Possibly.  So I guess I'm pushing for moving in the other direction,
toward uniformity.  Or better yet:  uniformity with a structured way
of adding local content.

>> 5) Maintenance is far easier.  Most things like changing the scripts,
>> is done in one place only.  But even changes to the HTML are easier.
>> Since we then have a common branch point via the svn copy, when
>> structural changes are added to the main /en HTML, these can be merged
>> in more elegantly to the translated versions, using Subversion.
>> 6) Via Apache redirects we can ensure that the default call to
>> goes to /en/.  Conceivably we could also do locale
>> detection and send requests automatically to the appropriate NL home
>> page.
>> A variation on the above would be to use Pootle, rather than svn
>> copy/merge to maintain the translations.  But that would require the
>> same refactoring work to enable it.  And it would require further
>> investigation to identify a way of extracting and merging translation
>> strings in MDText files as well as (X)HTML files.

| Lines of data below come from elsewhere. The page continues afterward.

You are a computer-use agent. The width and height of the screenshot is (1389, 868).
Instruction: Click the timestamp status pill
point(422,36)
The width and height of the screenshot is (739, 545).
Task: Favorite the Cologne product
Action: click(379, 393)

>> This is obviously more than a one-person task.  So I'd be interested
>> in hearing what you think in general about this approach, whether
>> there is a simpler alternative I've missed, and whether this is
>> something you'd be interested in helping with.
>> Regards,
>> -Rob
> I think most of the ideas are good as long as we don't introduce
> technologies into the web site that down the road would require anyone to
> know, or deal with, much more than basic HTML and JS. This has been a
> factor in maintenance in the past.  Even the complicated JS introduced in
> one the last revisions to the home page was really more complex than what
> we needed as far as I was concerned -- we're talking maybe 2006 here.
> I guess those of us interested can take a look at what you've started in
> "xx".

OK.  I'll continue prototyping the "xx" home pages.  We'll get some
immediate benefit by the refactoring.